#### [PAGE EXTRACT]
** Start **

Appellant argues in his fourth issue that the trial court erred in allowing witnesses Hernandez and Prado to testify as to inculpatory statements appellant made in their presence.   Appellant argues that these statements were privileged under the clergy communications privilege, section 90.505, Florida Statutes (1993), because the witnesses were, respectively, a Santeria priest and a novice Santeria priest.

 We find that appellant's claim as to Prado was not preserved for appellate review because the defense made no objection on these grounds when Prado testified.   As to Hernandez, we find no merit in appellant's claim that Hernandez' testimony concerning appellant's statements qualifies as a privileged communication.   Communications to a member of the clergy which are confidential and made for the purpose of seeking spiritual advice are privileged. § 90.505, Fla. Stat. (1993).   Assuming that Hernandez was a member of the clergy to whom appellant went for spiritual advice, we still must determine under section 90.505 whether appellant's communication to him was confidential.   Our review of the record indicates that Hernandez testified on direct examination that Hernandez' wife and children, in addition to appellant's girlfriend and her children, were present in the room at the time appellant made his statement concerning the crime.   On cross-examination, Hernandez testified that he met with appellant “[n]ot so privately.”   Section 90.505 explicitly defines confidential communications for the purpose of clergy privilege as those communications that are “made privately.” § 90.505(1)(b), Fla. Stat. (1993).   Thus, we find no abuse of discretion in the trial court's ruling against any claim to clergy communications privilege as to Hernandez because appellant's statement to Hernandez was made in the presence of others.

 In his fifth issue, appellant contends that the trial court erred in limiting the defense counsel's cross-examination of witnesses Prado and Hernandez which was designed to impeach their credibility.   Appellant contends that defense counsel should have been allowed to attempt to establish that Prado and Hernandez had violated religious oaths in talking to police about appellant's statements to them.   We have held that evidence of particular acts of ethical misconduct cannot be introduced to impeach the credibility of a witness.   The only proper inquiry into a witness's character for impeachment purposes goes to the witness's reputation for truth and veracity.   See Farinas v. State, 569 So.2d 425, 429 (Fla. 1990).   Allowing this testimony would violate sections 90.608, 90.609, and 90.610, Florida Statutes (1993), which prohibit impeachment by reference to specific bad acts other than convictions for felonies or misdemeanors involving dishonesty.   We find no error in the trial court's limitation of cross-examination of Prado and Hernandez on grounds that the defense questioning was irrelevant and thus no abuse of discretion as to this claim.

** End **

#### [DATA PROVIDED]
** Start **

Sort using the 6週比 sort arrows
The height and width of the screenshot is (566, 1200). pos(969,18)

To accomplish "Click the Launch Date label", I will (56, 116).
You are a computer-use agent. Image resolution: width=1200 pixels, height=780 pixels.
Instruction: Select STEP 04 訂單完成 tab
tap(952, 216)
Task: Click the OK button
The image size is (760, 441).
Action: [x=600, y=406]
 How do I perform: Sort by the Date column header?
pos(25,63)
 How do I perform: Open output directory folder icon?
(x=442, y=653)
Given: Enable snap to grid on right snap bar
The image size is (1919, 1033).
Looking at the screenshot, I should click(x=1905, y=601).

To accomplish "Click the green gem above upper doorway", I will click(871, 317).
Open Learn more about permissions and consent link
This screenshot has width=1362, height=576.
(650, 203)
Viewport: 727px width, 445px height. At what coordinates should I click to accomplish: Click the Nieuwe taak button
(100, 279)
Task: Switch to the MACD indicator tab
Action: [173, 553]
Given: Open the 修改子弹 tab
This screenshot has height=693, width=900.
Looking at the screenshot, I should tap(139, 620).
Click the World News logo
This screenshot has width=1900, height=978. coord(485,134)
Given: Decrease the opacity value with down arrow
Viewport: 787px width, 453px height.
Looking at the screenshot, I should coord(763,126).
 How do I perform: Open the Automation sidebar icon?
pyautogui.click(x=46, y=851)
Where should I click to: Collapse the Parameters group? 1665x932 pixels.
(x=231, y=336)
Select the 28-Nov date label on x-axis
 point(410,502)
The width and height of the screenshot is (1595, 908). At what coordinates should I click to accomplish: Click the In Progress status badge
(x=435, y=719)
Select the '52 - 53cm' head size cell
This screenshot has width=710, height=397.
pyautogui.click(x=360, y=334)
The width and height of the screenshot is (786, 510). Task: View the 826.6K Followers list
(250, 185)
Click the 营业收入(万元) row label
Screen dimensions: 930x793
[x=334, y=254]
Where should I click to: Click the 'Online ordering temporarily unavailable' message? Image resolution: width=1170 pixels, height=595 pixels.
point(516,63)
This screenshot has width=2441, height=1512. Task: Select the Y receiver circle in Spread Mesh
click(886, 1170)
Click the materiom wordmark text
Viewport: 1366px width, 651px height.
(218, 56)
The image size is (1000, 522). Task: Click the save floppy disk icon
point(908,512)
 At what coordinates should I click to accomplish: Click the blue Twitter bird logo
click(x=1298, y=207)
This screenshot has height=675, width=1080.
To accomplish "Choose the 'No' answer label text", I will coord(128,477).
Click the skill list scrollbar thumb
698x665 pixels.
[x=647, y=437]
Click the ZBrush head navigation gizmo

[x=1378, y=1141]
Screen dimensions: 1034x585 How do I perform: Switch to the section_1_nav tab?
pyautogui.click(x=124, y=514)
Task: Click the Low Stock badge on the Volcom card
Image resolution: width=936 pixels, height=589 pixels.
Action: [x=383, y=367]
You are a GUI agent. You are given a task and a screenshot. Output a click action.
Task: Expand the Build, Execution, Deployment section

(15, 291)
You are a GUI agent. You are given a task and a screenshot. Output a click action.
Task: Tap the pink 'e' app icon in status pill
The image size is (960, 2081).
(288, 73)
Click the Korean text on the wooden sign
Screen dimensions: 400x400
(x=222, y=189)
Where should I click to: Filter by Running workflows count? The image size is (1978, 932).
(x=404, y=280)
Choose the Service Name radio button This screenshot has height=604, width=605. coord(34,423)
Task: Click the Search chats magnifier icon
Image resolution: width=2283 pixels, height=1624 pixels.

** End **

#### [CHALLENGES]
1 - Copy the records word for word, from the line containing "Open Learn more" through the line containing "click(x=1298, y=207)", with both of those lines included.
2 - Continue the court opinion on the clergy privilege and cross-examination claims from its last sentence.

#### [THE REPLIES]
1 -
Open Learn more about permissions and consent link
This screenshot has width=1362, height=576.
(650, 203)
Viewport: 727px width, 445px height. At what coordinates should I click to accomplish: Click the Nieuwe taak button
(100, 279)
Task: Switch to the MACD indicator tab
Action: [173, 553]
Given: Open the 修改子弹 tab
This screenshot has height=693, width=900.
Looking at the screenshot, I should tap(139, 620).
Click the World News logo
This screenshot has width=1900, height=978. coord(485,134)
Given: Decrease the opacity value with down arrow
Viewport: 787px width, 453px height.
Looking at the screenshot, I should coord(763,126).
 How do I perform: Open the Automation sidebar icon?
pyautogui.click(x=46, y=851)
Where should I click to: Collapse the Parameters group? 1665x932 pixels.
(x=231, y=336)
Select the 28-Nov date label on x-axis
 point(410,502)
The width and height of the screenshot is (1595, 908). At what coordinates should I click to accomplish: Click the In Progress status badge
(x=435, y=719)
Select the '52 - 53cm' head size cell
This screenshot has width=710, height=397.
pyautogui.click(x=360, y=334)
The width and height of the screenshot is (786, 510). Task: View the 826.6K Followers list
(250, 185)
Click the 营业收入(万元) row label
Screen dimensions: 930x793
[x=334, y=254]
Where should I click to: Click the 'Online ordering temporarily unavailable' message? Image resolution: width=1170 pixels, height=595 pixels.
point(516,63)
This screenshot has width=2441, height=1512. Task: Select the Y receiver circle in Spread Mesh
click(886, 1170)
Click the materiom wordmark text
Viewport: 1366px width, 651px height.
(218, 56)
The image size is (1000, 522). Task: Click the save floppy disk icon
point(908,512)
 At what coordinates should I click to accomplish: Click the blue Twitter bird logo
click(x=1298, y=207)

2 -
We find no reversible error in the guilt phase of appellant's trial.   We find that appellant's convictions are supported by competent, substantial evidence, and we affirm his convictions.


 Turning to the penalty phase, we discuss only appellant's ninth claim, which presents the dispositive penalty-phase issue as to appellant's individual culpability and the proportionality of the death sentence in this felony murder.   Appellant claims that, under Enmund-Tison, a death sentence is not appropriate because he was merely a getaway driver, not a triggerman in the crime.   Appellant contends that the trial court erred in finding that he was a major participant in the crime, and compares his role in the robbery-murder to that of the defendants in Enmund and Jackson v. State, 575 So.2d 181 (Fla. 1991).   In Enmund, the United States Supreme Court reversed a death sentence based on evidence that the defendant had no role in the robbery-murder other than that of a getaway driver.  Enmund, 458 U.S. at 785, 102 S.Ct. 3368.   In Jackson, this Court similarly reversed a death sentence in a case based on circumstantial evidence pointing to Jackson as merely a getaway driver.  Jackson, 575 So.2d at 192-93.

In this case, the record shows that appellant was inside a getaway car during the robbery-murder at the Kislak National Bank. The record reveals and we find that appellant's degree of participation in the crime was similar to that of codefendant Abreu, a getaway driver who received a life sentence after a plea negotiation.   Additionally, this Court reversed the jury-override death sentence of codefendant San Martin, who was unarmed during the robbery-murder and whose role in the crime was to take the money tray from the bank tellers and to dispose of the guns.   We find that a death sentence for appellant, who did not directly participate in the actual killing, would be disproportionate relative to the life sentences of Abreu and San Martin, who also did not directly participate in the killing.

We find appellant's penalty-phase claims six through eight to be moot in light of our reversal of the death sentence.   Claims ten through twelve are procedurally barred because they were not preserved for appellate review.


For the reasons expressed, we affirm appellant's convictions, reverse his death sentence, and remand for a sentence of life in prison without possibility of parole.6

It is so ordered.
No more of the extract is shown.